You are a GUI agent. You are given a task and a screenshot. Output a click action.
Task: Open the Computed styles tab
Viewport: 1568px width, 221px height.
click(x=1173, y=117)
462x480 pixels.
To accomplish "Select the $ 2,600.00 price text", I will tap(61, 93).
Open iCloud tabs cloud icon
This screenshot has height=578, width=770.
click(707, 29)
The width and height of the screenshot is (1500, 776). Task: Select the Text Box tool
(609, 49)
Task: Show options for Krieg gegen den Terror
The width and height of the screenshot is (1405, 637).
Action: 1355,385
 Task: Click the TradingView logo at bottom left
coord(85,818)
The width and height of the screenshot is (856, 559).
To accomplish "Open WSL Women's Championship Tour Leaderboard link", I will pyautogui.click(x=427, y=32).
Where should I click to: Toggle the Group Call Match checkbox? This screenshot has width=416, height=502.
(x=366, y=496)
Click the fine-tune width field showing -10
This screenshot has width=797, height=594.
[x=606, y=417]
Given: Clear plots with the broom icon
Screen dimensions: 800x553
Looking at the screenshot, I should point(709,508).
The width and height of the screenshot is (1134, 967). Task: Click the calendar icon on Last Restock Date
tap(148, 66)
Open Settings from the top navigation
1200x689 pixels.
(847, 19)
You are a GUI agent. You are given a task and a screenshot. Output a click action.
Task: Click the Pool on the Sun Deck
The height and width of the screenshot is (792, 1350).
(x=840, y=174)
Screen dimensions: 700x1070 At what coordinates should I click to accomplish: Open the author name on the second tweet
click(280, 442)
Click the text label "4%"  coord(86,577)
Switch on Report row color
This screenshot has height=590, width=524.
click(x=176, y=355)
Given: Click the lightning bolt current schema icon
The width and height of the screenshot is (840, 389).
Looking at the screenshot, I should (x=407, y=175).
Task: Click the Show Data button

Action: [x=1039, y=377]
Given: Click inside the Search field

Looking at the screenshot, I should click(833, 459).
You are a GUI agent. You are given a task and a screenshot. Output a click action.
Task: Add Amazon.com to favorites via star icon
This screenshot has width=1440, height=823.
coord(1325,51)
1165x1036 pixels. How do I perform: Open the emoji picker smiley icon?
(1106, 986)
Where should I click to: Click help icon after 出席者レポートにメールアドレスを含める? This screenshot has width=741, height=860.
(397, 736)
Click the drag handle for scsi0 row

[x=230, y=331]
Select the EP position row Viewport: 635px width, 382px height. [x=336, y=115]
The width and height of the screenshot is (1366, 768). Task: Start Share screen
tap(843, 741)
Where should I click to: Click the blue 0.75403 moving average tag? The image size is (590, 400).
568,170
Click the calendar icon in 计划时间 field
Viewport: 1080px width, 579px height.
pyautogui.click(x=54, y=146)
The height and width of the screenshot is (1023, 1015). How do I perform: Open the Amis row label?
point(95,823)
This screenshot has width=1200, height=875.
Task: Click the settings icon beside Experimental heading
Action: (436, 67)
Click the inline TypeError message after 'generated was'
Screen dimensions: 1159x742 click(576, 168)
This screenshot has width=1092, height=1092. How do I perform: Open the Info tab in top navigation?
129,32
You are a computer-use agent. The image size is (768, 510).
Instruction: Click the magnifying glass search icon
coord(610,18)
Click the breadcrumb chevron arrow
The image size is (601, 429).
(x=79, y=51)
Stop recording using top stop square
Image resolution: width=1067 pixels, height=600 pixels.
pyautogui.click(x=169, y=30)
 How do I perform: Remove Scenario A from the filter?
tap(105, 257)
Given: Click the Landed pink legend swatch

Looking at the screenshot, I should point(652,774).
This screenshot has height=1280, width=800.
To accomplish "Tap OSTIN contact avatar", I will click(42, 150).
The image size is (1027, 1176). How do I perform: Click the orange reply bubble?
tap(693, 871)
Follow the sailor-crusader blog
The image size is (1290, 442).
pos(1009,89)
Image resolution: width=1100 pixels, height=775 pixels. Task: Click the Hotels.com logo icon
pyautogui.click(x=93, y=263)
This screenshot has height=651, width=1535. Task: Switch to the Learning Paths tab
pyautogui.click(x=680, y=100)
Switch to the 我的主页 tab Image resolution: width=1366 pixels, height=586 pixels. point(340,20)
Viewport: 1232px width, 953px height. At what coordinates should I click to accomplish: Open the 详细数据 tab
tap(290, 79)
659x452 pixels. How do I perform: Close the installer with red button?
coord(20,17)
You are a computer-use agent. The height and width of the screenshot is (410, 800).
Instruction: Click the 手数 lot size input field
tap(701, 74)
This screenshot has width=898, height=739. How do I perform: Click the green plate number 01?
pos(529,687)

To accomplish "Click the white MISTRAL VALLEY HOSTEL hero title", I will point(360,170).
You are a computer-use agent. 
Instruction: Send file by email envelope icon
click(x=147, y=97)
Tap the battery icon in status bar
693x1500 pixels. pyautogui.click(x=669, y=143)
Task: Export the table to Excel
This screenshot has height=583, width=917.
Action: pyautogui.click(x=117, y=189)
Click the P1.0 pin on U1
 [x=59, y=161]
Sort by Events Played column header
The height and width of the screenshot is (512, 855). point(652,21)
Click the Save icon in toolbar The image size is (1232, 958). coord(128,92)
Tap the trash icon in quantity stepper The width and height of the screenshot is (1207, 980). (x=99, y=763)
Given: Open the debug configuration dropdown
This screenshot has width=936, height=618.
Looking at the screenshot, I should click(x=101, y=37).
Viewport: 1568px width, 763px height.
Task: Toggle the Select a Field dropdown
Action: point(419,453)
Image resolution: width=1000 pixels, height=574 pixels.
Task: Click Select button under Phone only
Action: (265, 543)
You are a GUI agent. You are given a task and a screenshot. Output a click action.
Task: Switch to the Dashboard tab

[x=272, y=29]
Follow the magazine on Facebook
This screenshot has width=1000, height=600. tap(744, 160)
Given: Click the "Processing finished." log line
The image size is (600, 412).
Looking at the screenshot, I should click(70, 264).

+-------+

» Your task:
All of the entries are to be set down again without alteration.

» Written answer:
You are a GUI agent. You are given a task and a screenshot. Output a click action.
Task: Open the Computed styles tab
Viewport: 1568px width, 221px height.
click(x=1173, y=117)
462x480 pixels.
To accomplish "Select the $ 2,600.00 price text", I will tap(61, 93).
Open iCloud tabs cloud icon
This screenshot has height=578, width=770.
click(707, 29)
The width and height of the screenshot is (1500, 776). Task: Select the Text Box tool
(609, 49)
Task: Show options for Krieg gegen den Terror
The width and height of the screenshot is (1405, 637).
Action: 1355,385
 Task: Click the TradingView logo at bottom left
coord(85,818)
The width and height of the screenshot is (856, 559).
To accomplish "Open WSL Women's Championship Tour Leaderboard link", I will pyautogui.click(x=427, y=32).
Where should I click to: Toggle the Group Call Match checkbox? This screenshot has width=416, height=502.
(x=366, y=496)
Click the fine-tune width field showing -10
This screenshot has width=797, height=594.
[x=606, y=417]
Given: Clear plots with the broom icon
Screen dimensions: 800x553
Looking at the screenshot, I should point(709,508).
The width and height of the screenshot is (1134, 967). Task: Click the calendar icon on Last Restock Date
tap(148, 66)
Open Settings from the top navigation
1200x689 pixels.
(847, 19)
You are a GUI agent. You are given a task and a screenshot. Output a click action.
Task: Click the Pool on the Sun Deck
The height and width of the screenshot is (792, 1350).
(x=840, y=174)
Screen dimensions: 700x1070 At what coordinates should I click to accomplish: Open the author name on the second tweet
click(280, 442)
Click the text label "4%"  coord(86,577)
Switch on Report row color
This screenshot has height=590, width=524.
click(x=176, y=355)
Given: Click the lightning bolt current schema icon
The width and height of the screenshot is (840, 389).
Looking at the screenshot, I should (x=407, y=175).
Task: Click the Show Data button

Action: [x=1039, y=377]
Given: Click inside the Search field

Looking at the screenshot, I should click(833, 459).
You are a GUI agent. You are given a task and a screenshot. Output a click action.
Task: Add Amazon.com to favorites via star icon
This screenshot has width=1440, height=823.
coord(1325,51)
1165x1036 pixels. How do I perform: Open the emoji picker smiley icon?
(1106, 986)
Where should I click to: Click help icon after 出席者レポートにメールアドレスを含める? This screenshot has width=741, height=860.
(397, 736)
Click the drag handle for scsi0 row

[x=230, y=331]
Select the EP position row Viewport: 635px width, 382px height. [x=336, y=115]
The width and height of the screenshot is (1366, 768). Task: Start Share screen
tap(843, 741)
Where should I click to: Click the blue 0.75403 moving average tag? The image size is (590, 400).
568,170
Click the calendar icon in 计划时间 field
Viewport: 1080px width, 579px height.
pyautogui.click(x=54, y=146)
The height and width of the screenshot is (1023, 1015). How do I perform: Open the Amis row label?
point(95,823)
This screenshot has width=1200, height=875.
Task: Click the settings icon beside Experimental heading
Action: (436, 67)
Click the inline TypeError message after 'generated was'
Screen dimensions: 1159x742 click(576, 168)
This screenshot has width=1092, height=1092. How do I perform: Open the Info tab in top navigation?
129,32
You are a computer-use agent. The image size is (768, 510).
Instruction: Click the magnifying glass search icon
coord(610,18)
Click the breadcrumb chevron arrow
The image size is (601, 429).
(x=79, y=51)
Stop recording using top stop square
Image resolution: width=1067 pixels, height=600 pixels.
pyautogui.click(x=169, y=30)
 How do I perform: Remove Scenario A from the filter?
tap(105, 257)
Given: Click the Landed pink legend swatch

Looking at the screenshot, I should point(652,774).
This screenshot has height=1280, width=800.
To accomplish "Tap OSTIN contact avatar", I will click(42, 150).
The image size is (1027, 1176). How do I perform: Click the orange reply bubble?
tap(693, 871)
Follow the sailor-crusader blog
The image size is (1290, 442).
pos(1009,89)
Image resolution: width=1100 pixels, height=775 pixels. Task: Click the Hotels.com logo icon
pyautogui.click(x=93, y=263)
This screenshot has height=651, width=1535. Task: Switch to the Learning Paths tab
pyautogui.click(x=680, y=100)
Switch to the 我的主页 tab Image resolution: width=1366 pixels, height=586 pixels. point(340,20)
Viewport: 1232px width, 953px height. At what coordinates should I click to accomplish: Open the 详细数据 tab
tap(290, 79)
659x452 pixels. How do I perform: Close the installer with red button?
coord(20,17)
You are a computer-use agent. The height and width of the screenshot is (410, 800).
Instruction: Click the 手数 lot size input field
tap(701, 74)
This screenshot has width=898, height=739. How do I perform: Click the green plate number 01?
pos(529,687)

To accomplish "Click the white MISTRAL VALLEY HOSTEL hero title", I will point(360,170).
You are a computer-use agent. 
Instruction: Send file by email envelope icon
click(x=147, y=97)
Tap the battery icon in status bar
693x1500 pixels. pyautogui.click(x=669, y=143)
Task: Export the table to Excel
This screenshot has height=583, width=917.
Action: pyautogui.click(x=117, y=189)
Click the P1.0 pin on U1
 [x=59, y=161]
Sort by Events Played column header
The height and width of the screenshot is (512, 855). point(652,21)
Click the Save icon in toolbar The image size is (1232, 958). coord(128,92)
Tap the trash icon in quantity stepper The width and height of the screenshot is (1207, 980). (x=99, y=763)
Given: Open the debug configuration dropdown
This screenshot has width=936, height=618.
Looking at the screenshot, I should click(x=101, y=37).
Viewport: 1568px width, 763px height.
Task: Toggle the Select a Field dropdown
Action: point(419,453)
Image resolution: width=1000 pixels, height=574 pixels.
Task: Click Select button under Phone only
Action: (265, 543)
You are a GUI agent. You are given a task and a screenshot. Output a click action.
Task: Switch to the Dashboard tab

[x=272, y=29]
Follow the magazine on Facebook
This screenshot has width=1000, height=600. tap(744, 160)
Given: Click the "Processing finished." log line
The image size is (600, 412).
Looking at the screenshot, I should click(70, 264).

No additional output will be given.